--- Recorded information Enclosed Below ---

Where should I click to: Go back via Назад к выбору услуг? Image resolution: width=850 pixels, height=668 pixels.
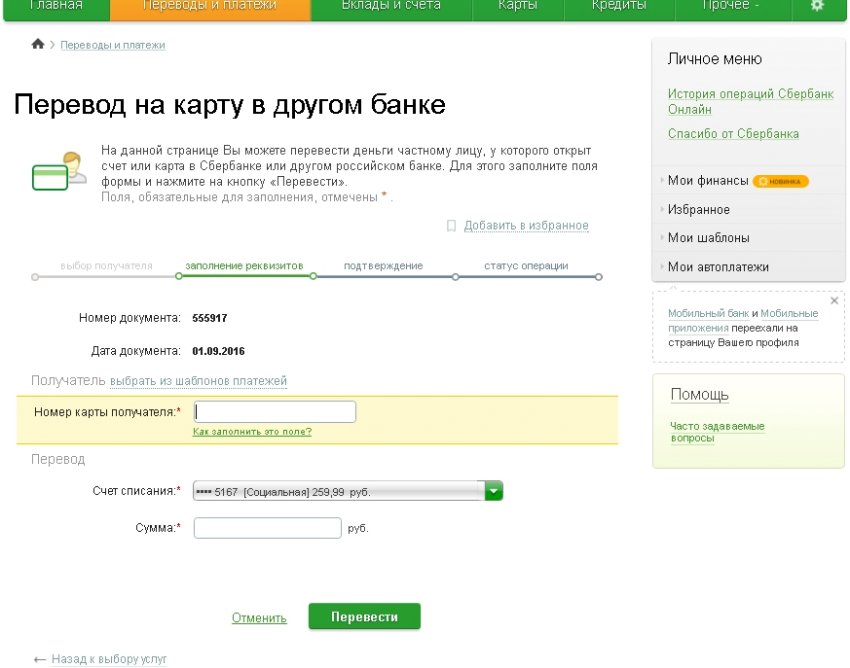[109, 660]
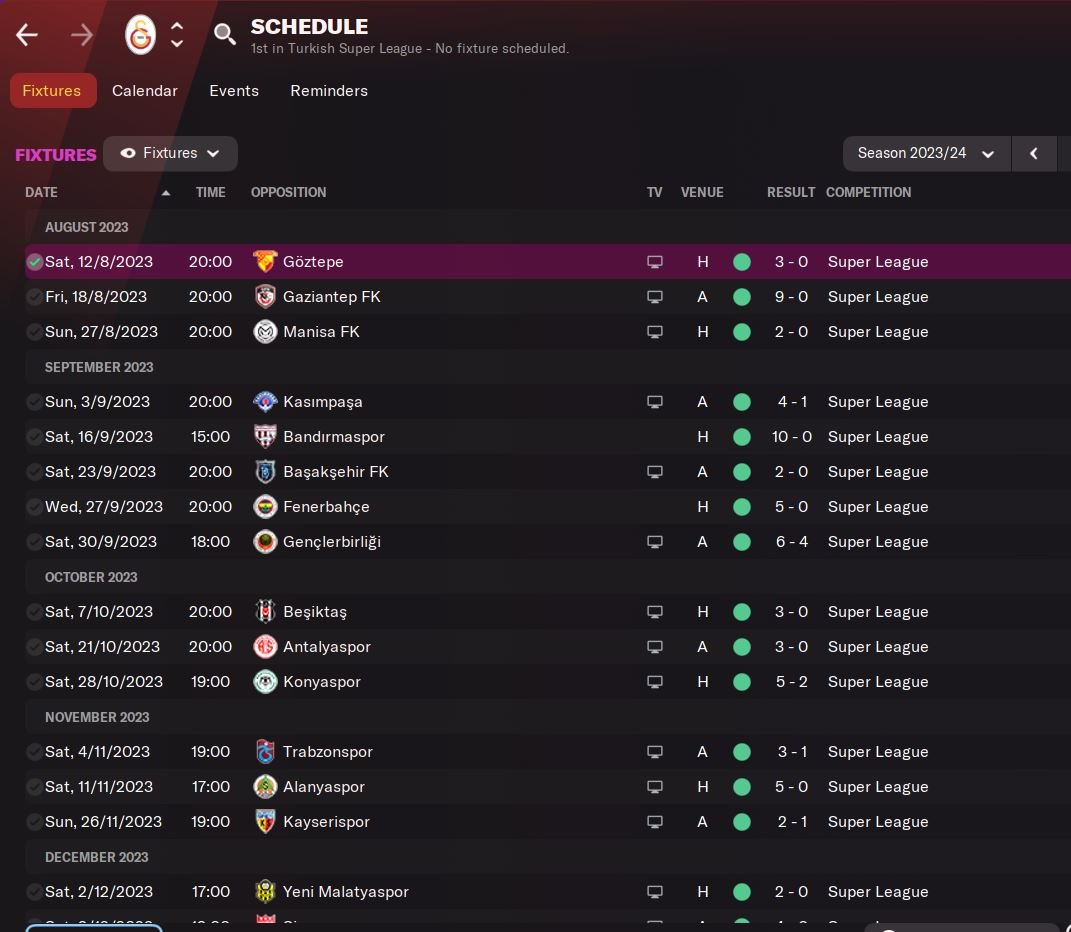1071x932 pixels.
Task: Open the Konyaspor opposition link
Action: [x=322, y=682]
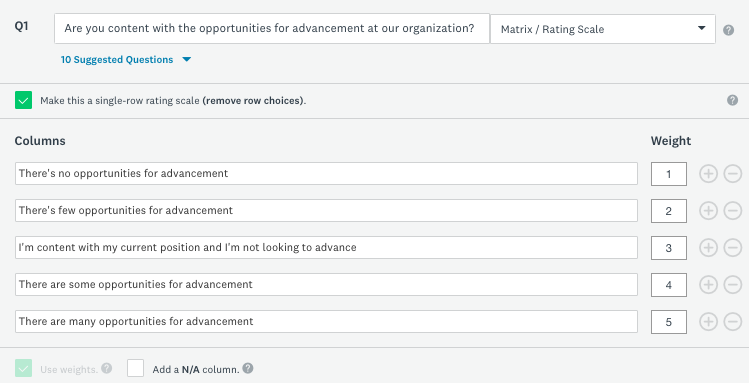Edit the Q1 question text field
Image resolution: width=749 pixels, height=383 pixels.
pyautogui.click(x=272, y=28)
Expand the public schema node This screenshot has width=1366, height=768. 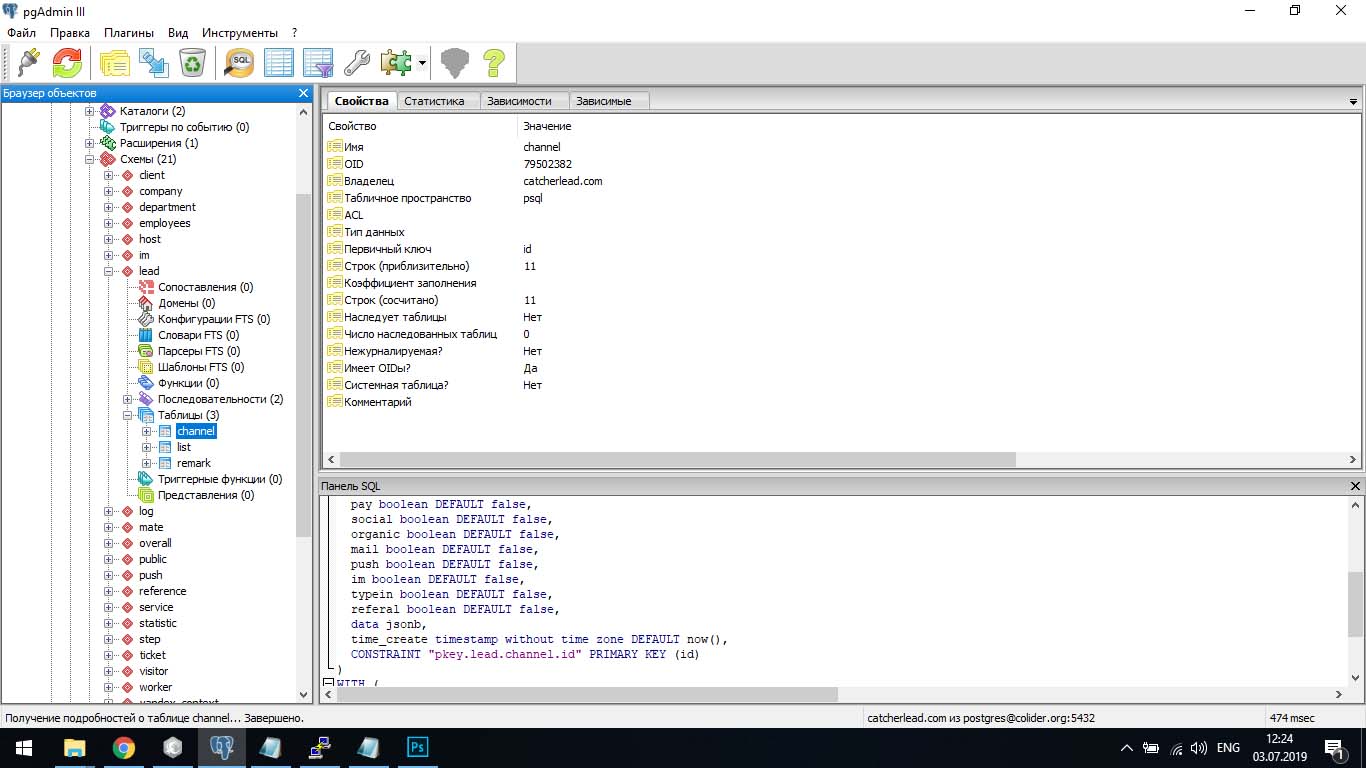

--- End of Enclosed Recorded information ---

*What this task involves*. The records must come back exactly, with their pictures removed.

*Completed exercise*.
Where should I click to: Go back via Назад к выбору услуг? Image resolution: width=850 pixels, height=668 pixels.
[109, 660]
1071x932 pixels.
Task: Open the Konyaspor opposition link
Action: [x=322, y=682]
Edit the Q1 question text field
Image resolution: width=749 pixels, height=383 pixels.
pyautogui.click(x=272, y=28)
Expand the public schema node This screenshot has width=1366, height=768. 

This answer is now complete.